I think that if I broaden my networks to people who know people I know, we have SO much expertise available.  I want to pull them together and start thinking outside the box.

That is where I think my main work is going to be...but I will totally be sharing information, showing up at protests, making phone calls, writing letters, engaging in whatever is needed to be supportive of other actions.  Someone else will just have to tell me what they need me to do in enough detail that I can just follow along and do it.

Parting thoughts
We each have our work.  But again, we have to build our capacity in ourselves and in our communities.  We need to be spending face-time with each other, resting, doing things that feed our joy.  And we absolutely cannot give in to despair.  We just can't.
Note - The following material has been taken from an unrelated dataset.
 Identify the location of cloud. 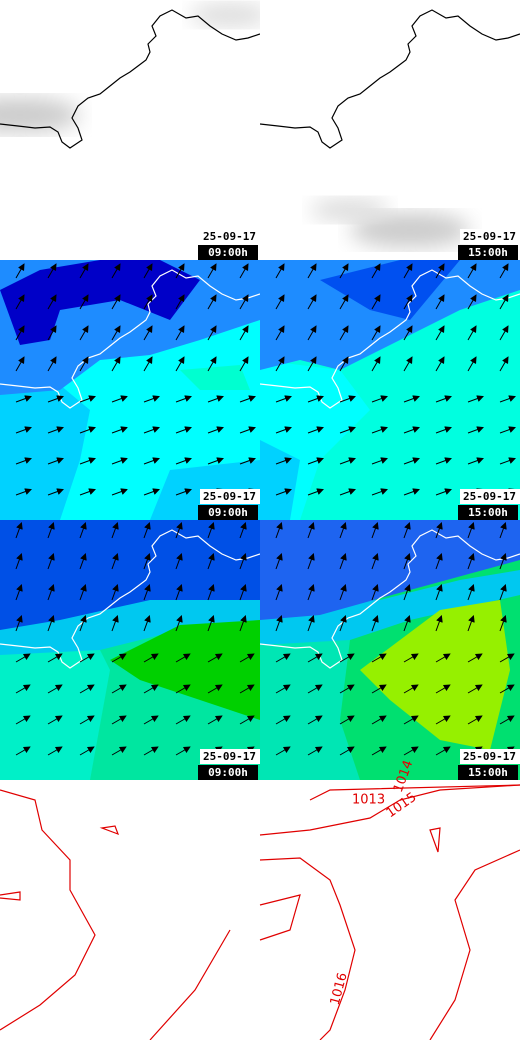
(225, 15).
There are major strategies that are out there.  For those who maybe cannot do as much active work, giving to organizations who will be doing the fight and keep abreast of the calls for action are important.  No small part of the major strategies are going to be focused on legal battles.  On one of the pages of this blog, I've linked a bunch of organizations that could use donations.  Are they busy stacking the courts...yes.  But legal battles often take years and that gives us some time to try to organize and recapture some of the seats.

Remember, less than 25% of the country voted for Trump.  We have the popular vote AND there are a ton of people who did not vote, many of whom were intentionally disenfranchised as part of the GOP strategy.  We have to do a better job at getting rights restored and getting the vote out....which will be hard, but far from impossible.  We can do this.